After you assign the owner and group, you can assign specific permissions. You can assign each tier of protection (owner, group, others) different permissions:
- Read
- Access data in file or directory
- Write
- Modify data stored in the file or directory
- Execute
- Run the file on the system, or to
cdinto the directory. If a subdirectory does grant execute permission but one of its parent dirs does not, the user cannotcdinto that directory. All dirs in the path must havexset on them.
ll
total 72
...
# file
-<owner><group><others>
-rw-rw-r-- 1 linuxuser testgroup 31 Mar 18 19:19 alphabet.txt
# directory
d<owner><group><others>
drwxrwxr-x 2 linuxuser testgroup 4096 Apr 7 09:10 tar_tests/
chmod
Changes the file or directory permissions based on the provided mode:
chmod <mode><action><permission>
Symbolic mode
Denote permissions with a letter code:
u # owner
g # group
o # other
a # all
r # read
w # write
x # execute
# separate codes with:
# + if you want to add permission
# - if you want to remove permission
# = to set as only permission
# before
ll
-rw-rw-r-- 1 linuxuser testgroup 31 Mar 18 19:19 alphabet.txt
# remove write permission for group
sudo chmod g-w alphabet.txt
# after
ll
-rw-r--r-- 1 linuxuser testgroup 31 Mar 18 19:19 alphabet.txt
# read, write, execute to owner and group
ll alphabet.txt
---------- 1 linuxuser testgroup 31 Mar 18 19:19 alphabet.txt
# command
sudo chmod ug=rwx alphabet.txt
ll alphabet.txt
-rwxrwx--- 1 linuxuser testgroup 31 Mar 18 19:19 alphabet.txt*
octal mode
The nine possible permission bits are represented as three octal numbers, one for owner, group, and others:
| Octal value | Permission |
|---|---|
| 0 | --- |
| 1 | --x |
| 2 | -w- |
| 3 | -wx |
| 4 | r-- |
| 5 | r-x |
| 6 | rw- |
| 7 | rwx |
# octal for ugo
sudo chmod 664 alphabet.txt
ll alphabet.txt
-rw-rw-r-- 1 linuxuser testgroup 31 Mar 18 19:19 alphabet.txt
Special permissions
SUID
You can set the Set User ID (SUID) on executable files.

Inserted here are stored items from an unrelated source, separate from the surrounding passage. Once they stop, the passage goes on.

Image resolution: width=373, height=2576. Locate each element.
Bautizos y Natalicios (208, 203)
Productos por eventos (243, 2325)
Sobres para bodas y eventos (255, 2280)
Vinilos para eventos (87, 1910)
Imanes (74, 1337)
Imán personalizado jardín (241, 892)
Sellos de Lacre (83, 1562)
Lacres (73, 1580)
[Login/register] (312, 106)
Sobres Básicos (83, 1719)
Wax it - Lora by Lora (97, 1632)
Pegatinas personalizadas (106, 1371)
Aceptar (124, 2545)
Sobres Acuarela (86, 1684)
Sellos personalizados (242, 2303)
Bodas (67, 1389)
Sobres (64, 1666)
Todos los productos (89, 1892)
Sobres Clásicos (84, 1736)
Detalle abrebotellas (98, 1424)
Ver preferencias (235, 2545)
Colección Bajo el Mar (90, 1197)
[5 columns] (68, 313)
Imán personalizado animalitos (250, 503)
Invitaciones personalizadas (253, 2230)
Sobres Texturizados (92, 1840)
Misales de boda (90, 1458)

- Linux runs these files as the file owner, not the account actually running the executable.
- Commonly used in server apps that must run as root, but usually launched by a standard user.

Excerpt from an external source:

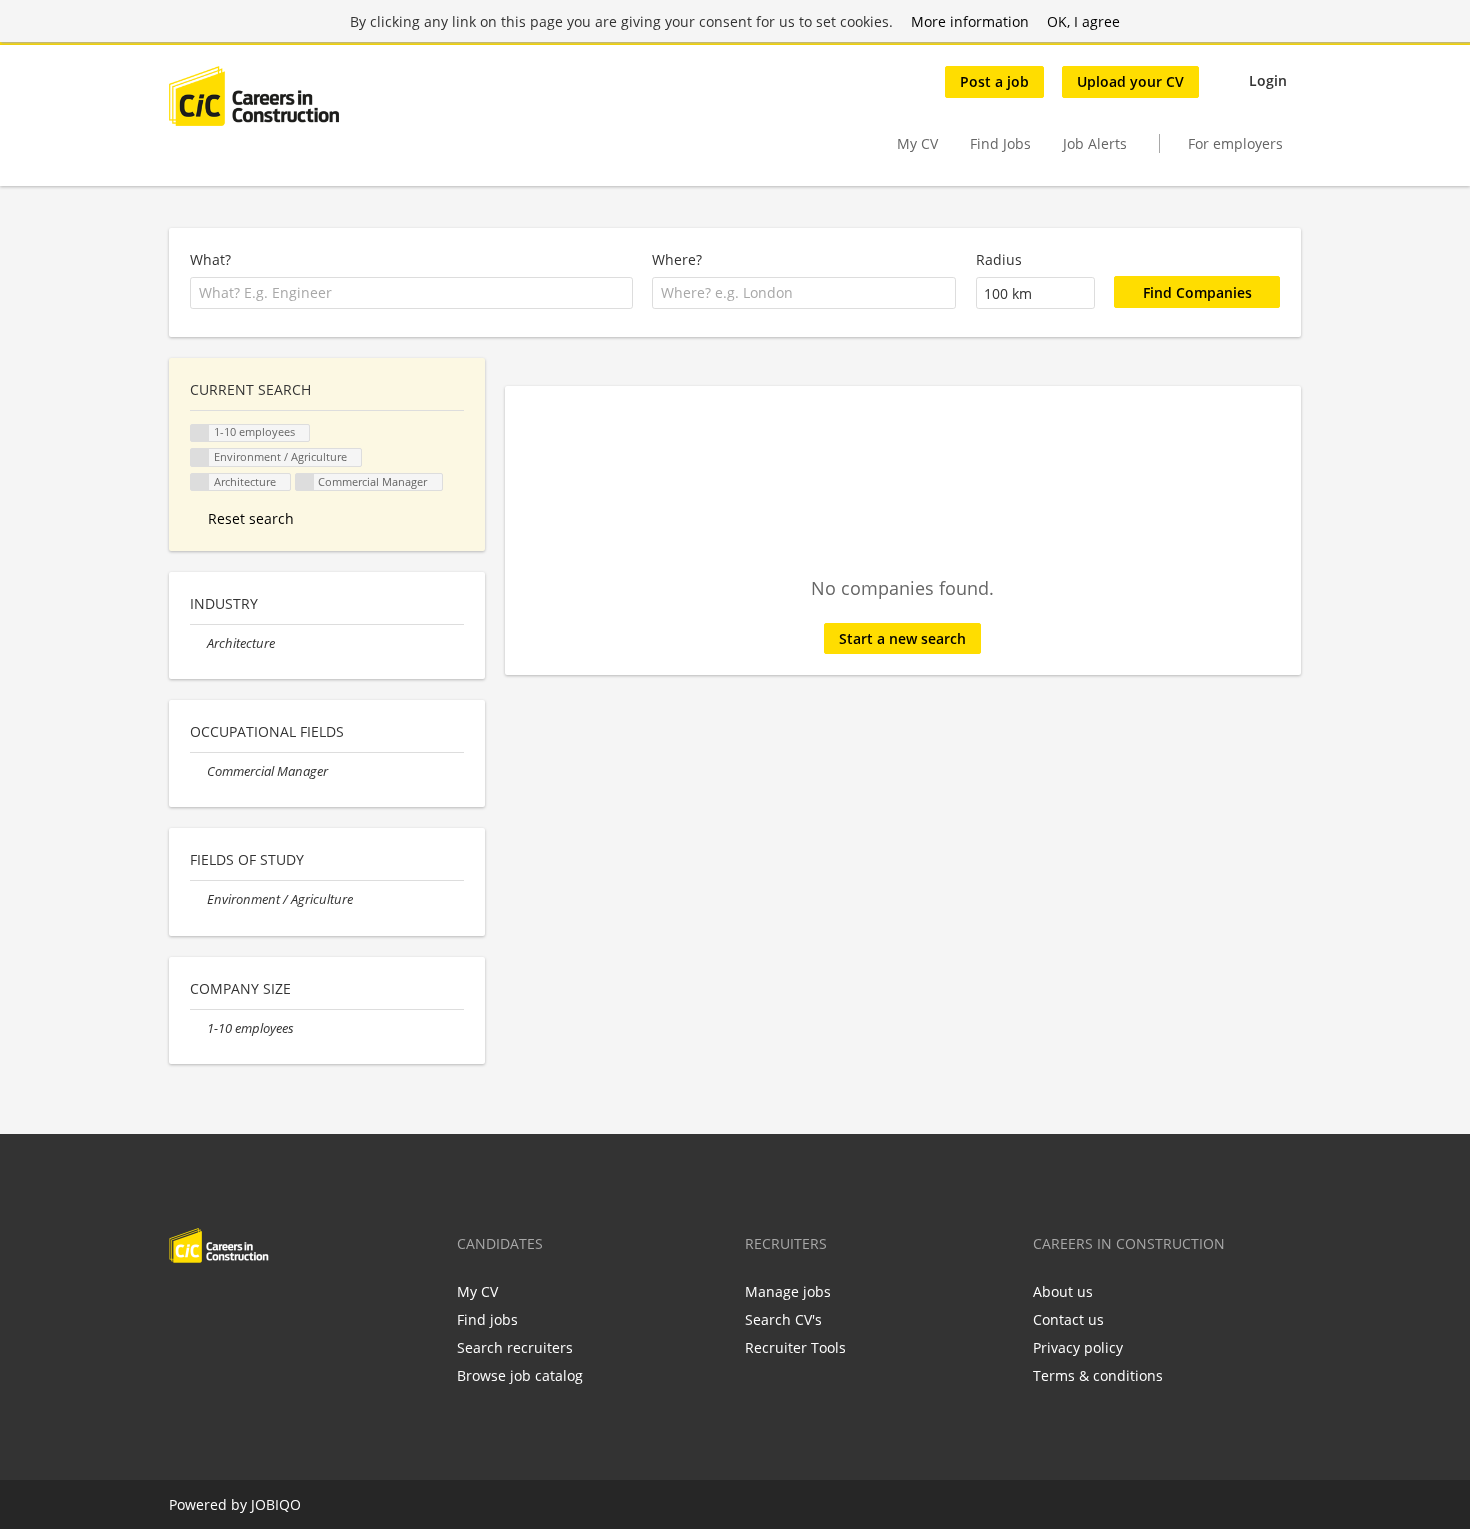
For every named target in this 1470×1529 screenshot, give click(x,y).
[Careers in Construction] (254, 96)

Indicated by an s in place of an x for the owner permission:
# SUID set
rwsr-x-r-x
# SUID not set
rwSr-x-r-x
# set the SUID
chmod u+s <executable>
# 4 at beginning
chmod 4750 <executable>
SGID/GUID
Set Group ID works differently for files and dirs:
- Files: tells linux to run the program with the file’s group permissions.
- Directories: any files users create i the directory are assigned the group of the directory and not that of the user. This helps create an environment where multiple users can share files. All users in the group have the same perms as all files in the shared dir.
Indicated by an s in place of an x for the group permission:
# SGID set
rwxrwsr--
# set the SGID
chmod g+s /dir
# 2 at beginning
chmod 2660 /dir
Sticky bit
Prevents file from being deleted by someone that doesn’t own it, even if they belong to a group with write perms on the file. Often used on dirs that are shared by groups, where the group members has read and write access, but only the owner can remove it.
Indicated by a t in the execute bit position for others:
# sticky bit set
rwxrw-r-t
# set sticky bit
chmod o+t /dir
# 1 at the start
chmod 1777 /dir
Default permissions
umask
The user mask is a mask that is applied to the permission bits on a file or directory to define the default permissions.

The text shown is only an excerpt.